O dólar recuou novamente diante do real nesta 2ªF, apesar da tendência de estabilidade da moeda americana frente aos pares no exterior.

A alta do petróleo, que favorece as moedas de países produtores, teria colaborado para o fortalecimento do real.

Operadores também citaram ao Valor a possibilidade de entrada de recursos captados no exterior pelo Tesouro como fator de valorização da moeda brasileira.

O dólar à vista fechou em baixa de 0,32%, a R$ 4,9821, após oscilar entre R$ 4,9642 e R$ 4,9838.

Petróleo sobe firme com impasse EUA-Irã e incertezas sobre Ormuz

Após o alívio na sexta, os contratos futuros de petróleo voltaram a registrar alta firme nesta 2ªF, com a frustração do mercado sobre um possível avanço na diplomacia entre EUA e Irã. Havia a expectativa de reuniões no Paquistão neste fim de semana, o que não aconteceu.

Em meio ao impasse, o portal Axios noticiou que o Irã teria sugerido que as negociações de paz se concentrem na reabertura do Estreito de Ormuz e fim da guerra, excluindo questões mais complexas, como seu programa nuclear, que seriam deixadas para uma etapa posterior.

A Casa Branca confirmou que Trump e sua equipe avaliam a proposta, mas não deu detalhes.

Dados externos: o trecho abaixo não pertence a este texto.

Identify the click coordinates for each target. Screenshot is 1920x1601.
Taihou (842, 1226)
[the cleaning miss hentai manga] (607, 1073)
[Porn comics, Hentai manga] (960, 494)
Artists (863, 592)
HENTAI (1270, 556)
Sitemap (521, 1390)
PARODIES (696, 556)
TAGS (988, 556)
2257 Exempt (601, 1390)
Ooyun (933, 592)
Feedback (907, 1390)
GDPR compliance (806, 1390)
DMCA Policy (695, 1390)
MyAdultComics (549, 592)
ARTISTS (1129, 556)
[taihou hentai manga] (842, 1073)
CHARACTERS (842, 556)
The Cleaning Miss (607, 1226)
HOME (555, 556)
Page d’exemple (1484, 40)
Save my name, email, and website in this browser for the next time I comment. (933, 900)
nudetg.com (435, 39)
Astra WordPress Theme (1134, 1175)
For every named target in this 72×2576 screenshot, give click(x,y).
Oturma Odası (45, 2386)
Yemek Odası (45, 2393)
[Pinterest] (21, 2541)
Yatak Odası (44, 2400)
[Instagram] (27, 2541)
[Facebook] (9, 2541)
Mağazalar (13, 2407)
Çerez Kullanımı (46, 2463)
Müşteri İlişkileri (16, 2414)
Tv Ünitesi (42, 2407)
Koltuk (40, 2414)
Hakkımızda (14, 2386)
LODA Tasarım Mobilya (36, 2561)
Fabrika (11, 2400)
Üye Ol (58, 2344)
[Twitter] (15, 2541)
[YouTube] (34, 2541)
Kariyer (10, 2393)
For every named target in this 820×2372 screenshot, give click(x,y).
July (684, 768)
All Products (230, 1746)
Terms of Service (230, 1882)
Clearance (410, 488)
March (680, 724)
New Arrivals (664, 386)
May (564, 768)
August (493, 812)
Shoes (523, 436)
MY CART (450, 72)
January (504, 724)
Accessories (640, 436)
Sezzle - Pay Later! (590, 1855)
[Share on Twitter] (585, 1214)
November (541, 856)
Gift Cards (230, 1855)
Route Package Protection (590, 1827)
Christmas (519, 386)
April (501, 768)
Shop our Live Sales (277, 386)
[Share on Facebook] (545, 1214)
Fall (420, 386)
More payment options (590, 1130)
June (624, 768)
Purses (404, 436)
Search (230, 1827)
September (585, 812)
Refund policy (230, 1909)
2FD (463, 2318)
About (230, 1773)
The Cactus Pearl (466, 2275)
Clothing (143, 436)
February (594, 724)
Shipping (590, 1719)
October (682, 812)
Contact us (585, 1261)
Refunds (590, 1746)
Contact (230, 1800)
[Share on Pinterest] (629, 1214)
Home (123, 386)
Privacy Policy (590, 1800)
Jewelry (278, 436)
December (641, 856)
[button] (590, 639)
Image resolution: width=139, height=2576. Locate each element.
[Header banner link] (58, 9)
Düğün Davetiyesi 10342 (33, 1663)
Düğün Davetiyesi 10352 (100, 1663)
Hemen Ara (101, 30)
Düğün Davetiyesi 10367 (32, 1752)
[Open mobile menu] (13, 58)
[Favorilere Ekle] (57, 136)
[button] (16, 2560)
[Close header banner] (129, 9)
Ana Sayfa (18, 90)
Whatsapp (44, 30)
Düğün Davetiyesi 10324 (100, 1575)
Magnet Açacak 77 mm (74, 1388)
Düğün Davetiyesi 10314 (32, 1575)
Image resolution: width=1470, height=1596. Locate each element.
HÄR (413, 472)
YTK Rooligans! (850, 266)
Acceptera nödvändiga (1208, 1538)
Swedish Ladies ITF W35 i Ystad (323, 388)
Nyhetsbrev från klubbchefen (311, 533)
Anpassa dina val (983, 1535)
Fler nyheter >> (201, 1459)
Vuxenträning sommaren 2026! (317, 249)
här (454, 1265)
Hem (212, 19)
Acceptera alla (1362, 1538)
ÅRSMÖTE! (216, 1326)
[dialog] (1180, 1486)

A secretária de imprensa, Karoline Leavitt, afirmou apenas que o presidente ainda deve se manifestar sobre o assunto.

Ela relembrou, no entanto, que as linhas vermelhas dos EUA em relação ao Irã foram “deixadas muito claras”.

Questionado, o secretário de Estado, Marco Rubio, afirmou que os EUA não podem tolerar que o Irã normalize o controle sobre Ormuz.

No fechamento, o contrato do Brent para junho subiu 2,75%, a US$ 108,23 por barril na ICE, enquanto o WTI para o mesmo mês avançou 2,09%, a US$ 96,37 por barril na Nymex.

Giro das 15h: Bolsas esboçam melhora em NY, enquanto Ibovespa recua; dólar segue em baixa

As bolsas em NY esboçam leve melhora nesta tarde (Dow Jones -0,17%; S&P500 +0,10%; Nasdaq +0,13%), com investidores monitorando o impasse nas negociações no Oriente Médio, enquanto aguardam balanços de big techs e a decisão do Fed desta semana.

Por aqui, o Ibovespa mantém o viés de baixa (-0,31%, aos 190.147 pontos), em uma sessão de poucos negócios (projetando R$ 18 bilhões no fechamento).

O dólar segue em queda firme (-0,53%, a R$ 4,9708), enquanto os juros futuros apontam para cima (DI Jan/27 a 14,120%; Jan/33 a 13,645%), na antevéspera da decisão do Copom, que deve cortar a Selic em 0,25 pp, para 14,5% ao ano.